The town’s Long-Range Financial Planning Committee will probably be looking into the use of projected transfer tax revenues in planning future budgets, anyway. While there’s still room for some smaller projects around town, the pending Fairway Village project (166 single-families, 166 townhouses at Central Avenue and Beaver Dam Road) will likely be the last major project, without additional annexations.
And there’s been some debate as to whether annexation really generates enough in new taxes to offset the cost of public services new residents will rightfully expect.
As Schrader pointed out, the state’s Livable Delaware policy, directing new development where infrastructure already exists, was supposed to be cost-efficient. “However, thinking in terms of water, that isn’t always the case — at which point Livable Delaware becomes an unfunded mandate,” he said.
Magill, who chairs the Long-Range Financial Planning Committee, noted this year’s first committee meeting (they typically break for the summer) — Sept. 20, 4 p.m., at town hall.
• In other business, Magill gave an update on the town’s pending central water project, still slated for completion by late 2006. The town is presently working its way through two obstacles — (1) the wait for DelDOT’s comments, regarding disruption of Route 26 when the town runs the new water mains, and (2) obtaining construction easements from the residents.
• Magill said they’d rescheduled a meeting for Saturday, Oct. 1, at 10 a.m. (town hall), when and where the town would have all the necessary paperwork available for signoff.

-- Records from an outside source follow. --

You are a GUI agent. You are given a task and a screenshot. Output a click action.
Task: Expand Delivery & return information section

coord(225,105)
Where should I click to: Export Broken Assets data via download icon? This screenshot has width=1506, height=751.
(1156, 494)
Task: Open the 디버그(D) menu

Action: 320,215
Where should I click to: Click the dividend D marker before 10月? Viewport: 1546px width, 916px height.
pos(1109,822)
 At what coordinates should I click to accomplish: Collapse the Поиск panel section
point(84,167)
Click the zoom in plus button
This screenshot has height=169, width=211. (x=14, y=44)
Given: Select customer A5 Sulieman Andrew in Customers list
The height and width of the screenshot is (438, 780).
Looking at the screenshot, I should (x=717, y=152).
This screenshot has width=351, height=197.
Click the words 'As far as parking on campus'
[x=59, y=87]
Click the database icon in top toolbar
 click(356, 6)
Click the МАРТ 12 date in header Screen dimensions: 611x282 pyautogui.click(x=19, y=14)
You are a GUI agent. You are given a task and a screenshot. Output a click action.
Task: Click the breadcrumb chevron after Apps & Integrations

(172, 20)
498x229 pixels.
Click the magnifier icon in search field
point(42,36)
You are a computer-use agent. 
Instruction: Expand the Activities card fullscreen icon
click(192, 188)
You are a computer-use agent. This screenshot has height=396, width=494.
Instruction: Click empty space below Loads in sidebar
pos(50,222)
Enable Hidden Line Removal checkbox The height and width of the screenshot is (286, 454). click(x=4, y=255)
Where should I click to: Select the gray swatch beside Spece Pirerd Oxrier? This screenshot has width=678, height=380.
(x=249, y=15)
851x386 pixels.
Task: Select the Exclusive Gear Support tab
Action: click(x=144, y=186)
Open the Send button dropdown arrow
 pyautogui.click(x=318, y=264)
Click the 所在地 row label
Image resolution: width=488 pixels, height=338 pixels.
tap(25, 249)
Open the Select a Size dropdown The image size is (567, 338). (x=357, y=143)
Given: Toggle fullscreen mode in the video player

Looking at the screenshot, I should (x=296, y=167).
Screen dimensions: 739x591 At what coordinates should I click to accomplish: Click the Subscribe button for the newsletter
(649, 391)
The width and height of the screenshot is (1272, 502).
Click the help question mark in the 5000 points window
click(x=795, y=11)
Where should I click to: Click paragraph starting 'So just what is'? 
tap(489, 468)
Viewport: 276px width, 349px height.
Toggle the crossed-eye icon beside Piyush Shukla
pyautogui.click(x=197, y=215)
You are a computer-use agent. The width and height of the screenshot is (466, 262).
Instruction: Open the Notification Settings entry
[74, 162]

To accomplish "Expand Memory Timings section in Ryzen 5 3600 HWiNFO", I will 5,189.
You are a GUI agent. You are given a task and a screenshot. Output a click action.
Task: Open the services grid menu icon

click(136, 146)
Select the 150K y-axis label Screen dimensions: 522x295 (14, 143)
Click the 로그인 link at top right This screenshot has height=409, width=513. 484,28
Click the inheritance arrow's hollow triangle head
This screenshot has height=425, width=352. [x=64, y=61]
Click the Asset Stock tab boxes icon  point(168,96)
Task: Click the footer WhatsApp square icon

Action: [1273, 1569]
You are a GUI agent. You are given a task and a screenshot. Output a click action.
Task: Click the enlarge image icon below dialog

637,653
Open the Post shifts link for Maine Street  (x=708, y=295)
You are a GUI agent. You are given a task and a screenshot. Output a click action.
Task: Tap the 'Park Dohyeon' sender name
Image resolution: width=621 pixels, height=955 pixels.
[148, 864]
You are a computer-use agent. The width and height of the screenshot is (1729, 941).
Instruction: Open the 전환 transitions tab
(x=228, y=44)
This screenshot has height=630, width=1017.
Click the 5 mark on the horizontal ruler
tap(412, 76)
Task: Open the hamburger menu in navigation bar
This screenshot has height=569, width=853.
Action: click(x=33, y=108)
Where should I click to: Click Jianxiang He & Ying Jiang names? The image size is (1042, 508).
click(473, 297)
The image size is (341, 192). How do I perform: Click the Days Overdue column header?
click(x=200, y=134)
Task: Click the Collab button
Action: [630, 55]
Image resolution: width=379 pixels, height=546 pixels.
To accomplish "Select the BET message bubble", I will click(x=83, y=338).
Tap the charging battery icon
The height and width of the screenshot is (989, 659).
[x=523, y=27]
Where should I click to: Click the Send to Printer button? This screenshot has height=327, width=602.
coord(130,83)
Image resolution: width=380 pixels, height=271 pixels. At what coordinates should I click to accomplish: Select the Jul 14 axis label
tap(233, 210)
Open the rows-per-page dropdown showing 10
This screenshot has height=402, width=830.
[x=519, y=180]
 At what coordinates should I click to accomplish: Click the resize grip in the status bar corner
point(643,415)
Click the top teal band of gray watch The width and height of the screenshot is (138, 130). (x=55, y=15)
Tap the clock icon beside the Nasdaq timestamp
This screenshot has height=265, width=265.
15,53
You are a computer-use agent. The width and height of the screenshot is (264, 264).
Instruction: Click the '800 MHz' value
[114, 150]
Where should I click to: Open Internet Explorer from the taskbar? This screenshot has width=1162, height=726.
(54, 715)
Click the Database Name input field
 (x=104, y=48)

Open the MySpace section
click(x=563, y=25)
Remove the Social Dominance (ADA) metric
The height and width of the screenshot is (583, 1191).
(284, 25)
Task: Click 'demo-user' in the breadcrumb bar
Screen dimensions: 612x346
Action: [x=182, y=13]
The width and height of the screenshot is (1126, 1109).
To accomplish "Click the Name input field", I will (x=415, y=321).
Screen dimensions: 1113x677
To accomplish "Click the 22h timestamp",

• Council members held first readings of three ordinances — (1) to rezone various parcels along Route 26 as General Business, (2) to give holiday pay to part-time employees who’d been with the town for 10 years and (3) to require developers to submit plans before the 15th of the month prior to the month in which the Planning and Zoning (P&Z) Commission would consider the project.
• They also approved a Request for Proposal, for property reassessments, unanimously, and a bid packet for drainage work in Country Village and the Cottages, by a 4-1 vote (Council Member Wade Spanutius opposed, saying he hadn’t seen it).
• Council introduced several new ordinances, especially in light of the recent disaster along the Gulf Coast — during a State of Emergency, (1) to allow the town to waive the normal bidding process for emergency-related purchases (less than $22,500) and (2) to reimburse personnel for meals.
• They introduced Regina O’Rourke’s request for annexation (1.1 acre) and a request for conditional use for a wine and cheese shop, in Bear Trap.
• And finally, council established a Historic Preservation District Committee, naming Spanutius and property owners Eugenia “Jean” Athan, Candace Conrad, Theresa Galvin and Ginger Hill as committee members (they’re still looking for a volunteer from the P&Z).